News / South Africa

Adriaan Roets
3 minute read
3 Feb 2018
6:12 am

Call the specialist

Adriaan Roets

Art curators often juggle numerous roles.

They are publicists for artists – but also the ones selecting the best work to ensure artists’ work at any given exhibition or public showcase, or even auction, gain reverence. And they ensure that artists’ names and work are captured in books or literature.

At the same time they often need to get feet through gallery doors.

This role becomes even more strenuous when entering the secondary art market, where authorities like art specialists need to preserve artists’ legacies, but also valuate pieces.

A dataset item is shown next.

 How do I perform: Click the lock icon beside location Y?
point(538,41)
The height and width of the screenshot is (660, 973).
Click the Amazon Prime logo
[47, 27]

It’s easy to say that the art should speak for itself, but often buyers need advice when it comes to purchasing new pieces, meaning specialists need to become walking encyclopedias of the South African art landscape.

On top of newcomers entering the market, many South African artists’ works have become especially important posthumously – and that is when art specialists really step in to show the influence of those artists and explain their lasting impact.

Wilhelm van Rensburg, an art specialist at Strauss and Co, this week presented a dialogue tracing Peter Clarke’s work. Strauss and Co’s current online auction (ending on Monday) features a range of Clarke’s work.

It highlights again how art needs its specialists and its creators for a robust community.

Van Rensburg trained many artists at the University of Johannesburg and he is a freelance curator and the force behind retrospective exhibitions for Standard Bank Gallery of the work of Irma Stern, Judith Mason and JH Pierneef.

Later this year he’s curating an exhibition of the work of Christo Coetzee. His knowledge of local artists means that the work of Clarke gathers appreciation.

But why was Clarke such a fascinating South African artist?

“He represents that generation of artists in the mid-twentieth century who didn’t study in London or Paris. As a result, Clarke had to educate himself.

He was the archetypal autodidact.

His high school art teacher kept a pile of Studio International magazines in his class, and paging through these Clarke got to know the paintings of the German Expressionists, 18th century Japanese woodblock art and the graphic work of the Mexican Revolutionary artists such as Diego Rivera, Alfredo Orozco and Jose Sequiera.

All these influenced his work, especially the linocut in a profound way. In the late ’40s, Clarke joined the District Six Art Group and his principle teacher was world famous John Coplans, who introduced his students to figure studies and drawing from live models.

This accounts for Clarke’s lifelong interest in the human figure.

The early ’60s saw him studying lithography under Katerine Harries. In the ’70s Clarke turned to what is known as protest art – after his family was evicted from Simonstown to Ocean View in 1972.

One of his most famous artworks from this period hangs in the Constitutional Court.

Examples of Clarke’s linocuts and lithographs are under the hammer, along with sketches he made while on holiday in Teslaarsdal, just outside Caledon – work Van Rensburg deems exciting.

These sort of auction events play an important role in continuing to develop art appreciation in South Africa.

“I feel that the secondary market has a very strong obligation to educate the public with regard to the aesthetic value of an artwork as well as the investment potential a work might carry. That is why art history is so important, because one can gauge the context in which an artwork was produced and in that manner develop a deeper understanding of art,” Van Rensburg says.